-- Opening Marker --

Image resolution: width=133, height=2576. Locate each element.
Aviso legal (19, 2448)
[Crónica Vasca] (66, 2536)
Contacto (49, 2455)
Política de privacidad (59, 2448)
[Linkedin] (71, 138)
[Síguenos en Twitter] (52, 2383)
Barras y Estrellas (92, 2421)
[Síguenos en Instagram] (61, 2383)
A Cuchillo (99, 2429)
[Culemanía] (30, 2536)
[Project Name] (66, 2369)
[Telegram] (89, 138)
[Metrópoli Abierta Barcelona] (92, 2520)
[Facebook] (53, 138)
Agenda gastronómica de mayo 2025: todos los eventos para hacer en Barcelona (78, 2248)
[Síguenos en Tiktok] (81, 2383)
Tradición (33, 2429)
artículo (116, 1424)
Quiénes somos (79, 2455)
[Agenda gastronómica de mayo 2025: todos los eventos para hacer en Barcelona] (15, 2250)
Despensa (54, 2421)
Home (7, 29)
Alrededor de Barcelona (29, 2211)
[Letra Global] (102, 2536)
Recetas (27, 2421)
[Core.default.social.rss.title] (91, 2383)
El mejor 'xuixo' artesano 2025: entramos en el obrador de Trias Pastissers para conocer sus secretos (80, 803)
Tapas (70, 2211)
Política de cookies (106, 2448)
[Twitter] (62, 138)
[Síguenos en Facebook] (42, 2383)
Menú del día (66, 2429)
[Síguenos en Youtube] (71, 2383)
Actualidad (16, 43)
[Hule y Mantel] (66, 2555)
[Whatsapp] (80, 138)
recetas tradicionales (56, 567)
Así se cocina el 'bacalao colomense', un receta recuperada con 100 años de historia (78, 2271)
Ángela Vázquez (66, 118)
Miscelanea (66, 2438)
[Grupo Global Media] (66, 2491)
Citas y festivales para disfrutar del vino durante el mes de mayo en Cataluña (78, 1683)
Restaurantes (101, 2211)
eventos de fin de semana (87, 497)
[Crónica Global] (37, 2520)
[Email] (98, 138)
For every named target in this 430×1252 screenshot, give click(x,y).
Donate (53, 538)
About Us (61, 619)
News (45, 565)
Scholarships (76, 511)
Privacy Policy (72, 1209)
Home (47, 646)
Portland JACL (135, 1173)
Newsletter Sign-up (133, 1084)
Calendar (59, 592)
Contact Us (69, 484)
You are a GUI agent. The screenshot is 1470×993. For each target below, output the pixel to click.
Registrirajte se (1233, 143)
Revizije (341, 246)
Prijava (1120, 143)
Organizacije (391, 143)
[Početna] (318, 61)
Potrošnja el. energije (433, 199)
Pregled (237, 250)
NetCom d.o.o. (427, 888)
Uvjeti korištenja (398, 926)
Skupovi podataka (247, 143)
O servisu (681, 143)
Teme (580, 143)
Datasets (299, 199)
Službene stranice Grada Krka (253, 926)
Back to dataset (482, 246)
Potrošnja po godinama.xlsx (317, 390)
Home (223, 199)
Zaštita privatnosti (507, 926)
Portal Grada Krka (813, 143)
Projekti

-- Closing Marker --

§ Work to be completed: Each line that contains the string "Grada" should be copied from the data above.

§ Output for this task:
Službene stranice Grada Krka (253, 926)
Portal Grada Krka (813, 143)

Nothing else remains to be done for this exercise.